GIVEN RECORDS:
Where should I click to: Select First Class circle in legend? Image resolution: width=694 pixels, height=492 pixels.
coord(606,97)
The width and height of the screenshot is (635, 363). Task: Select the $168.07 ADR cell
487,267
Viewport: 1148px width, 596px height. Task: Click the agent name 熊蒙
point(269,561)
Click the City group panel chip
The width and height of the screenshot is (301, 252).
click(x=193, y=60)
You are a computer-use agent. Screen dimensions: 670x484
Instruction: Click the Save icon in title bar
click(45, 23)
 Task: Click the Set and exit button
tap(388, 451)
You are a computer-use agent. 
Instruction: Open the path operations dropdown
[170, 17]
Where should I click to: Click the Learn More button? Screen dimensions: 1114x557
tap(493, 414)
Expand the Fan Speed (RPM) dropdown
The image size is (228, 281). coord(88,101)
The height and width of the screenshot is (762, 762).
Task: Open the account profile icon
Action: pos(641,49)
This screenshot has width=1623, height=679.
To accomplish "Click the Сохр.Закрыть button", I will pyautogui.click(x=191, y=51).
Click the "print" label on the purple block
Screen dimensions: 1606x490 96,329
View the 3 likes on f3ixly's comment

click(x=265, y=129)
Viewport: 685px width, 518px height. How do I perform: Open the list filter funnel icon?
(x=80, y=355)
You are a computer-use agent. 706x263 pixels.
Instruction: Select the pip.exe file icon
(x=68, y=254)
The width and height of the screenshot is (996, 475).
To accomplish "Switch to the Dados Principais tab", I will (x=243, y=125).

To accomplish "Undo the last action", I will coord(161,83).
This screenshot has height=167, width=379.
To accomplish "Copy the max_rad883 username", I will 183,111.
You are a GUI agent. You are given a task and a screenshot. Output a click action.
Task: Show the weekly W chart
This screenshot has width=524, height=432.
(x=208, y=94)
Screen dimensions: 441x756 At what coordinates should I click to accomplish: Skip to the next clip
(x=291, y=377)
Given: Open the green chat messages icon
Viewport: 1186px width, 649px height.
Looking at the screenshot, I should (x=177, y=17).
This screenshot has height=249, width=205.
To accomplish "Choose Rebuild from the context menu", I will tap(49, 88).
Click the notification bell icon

ASSIGNMENT: Output a faithful copy of every entry, keeping each line as written.

TASK RESPONSE:
Where should I click to: Select First Class circle in legend? Image resolution: width=694 pixels, height=492 pixels.
coord(606,97)
The width and height of the screenshot is (635, 363). Task: Select the $168.07 ADR cell
487,267
Viewport: 1148px width, 596px height. Task: Click the agent name 熊蒙
point(269,561)
Click the City group panel chip
The width and height of the screenshot is (301, 252).
click(x=193, y=60)
You are a computer-use agent. Screen dimensions: 670x484
Instruction: Click the Save icon in title bar
click(45, 23)
 Task: Click the Set and exit button
tap(388, 451)
You are a computer-use agent. 
Instruction: Open the path operations dropdown
[170, 17]
Where should I click to: Click the Learn More button? Screen dimensions: 1114x557
tap(493, 414)
Expand the Fan Speed (RPM) dropdown
The image size is (228, 281). coord(88,101)
The height and width of the screenshot is (762, 762).
Task: Open the account profile icon
Action: pos(641,49)
This screenshot has width=1623, height=679.
To accomplish "Click the Сохр.Закрыть button", I will pyautogui.click(x=191, y=51).
Click the "print" label on the purple block
Screen dimensions: 1606x490 96,329
View the 3 likes on f3ixly's comment

click(x=265, y=129)
Viewport: 685px width, 518px height. How do I perform: Open the list filter funnel icon?
(x=80, y=355)
You are a computer-use agent. 706x263 pixels.
Instruction: Select the pip.exe file icon
(x=68, y=254)
The width and height of the screenshot is (996, 475).
To accomplish "Switch to the Dados Principais tab", I will (x=243, y=125).

To accomplish "Undo the last action", I will coord(161,83).
This screenshot has height=167, width=379.
To accomplish "Copy the max_rad883 username", I will 183,111.
You are a GUI agent. You are given a task and a screenshot. Output a click action.
Task: Show the weekly W chart
This screenshot has width=524, height=432.
(x=208, y=94)
Screen dimensions: 441x756 At what coordinates should I click to accomplish: Skip to the next clip
(x=291, y=377)
Given: Open the green chat messages icon
Viewport: 1186px width, 649px height.
Looking at the screenshot, I should (x=177, y=17).
This screenshot has height=249, width=205.
To accomplish "Choose Rebuild from the context menu", I will tap(49, 88).
Click the notification bell icon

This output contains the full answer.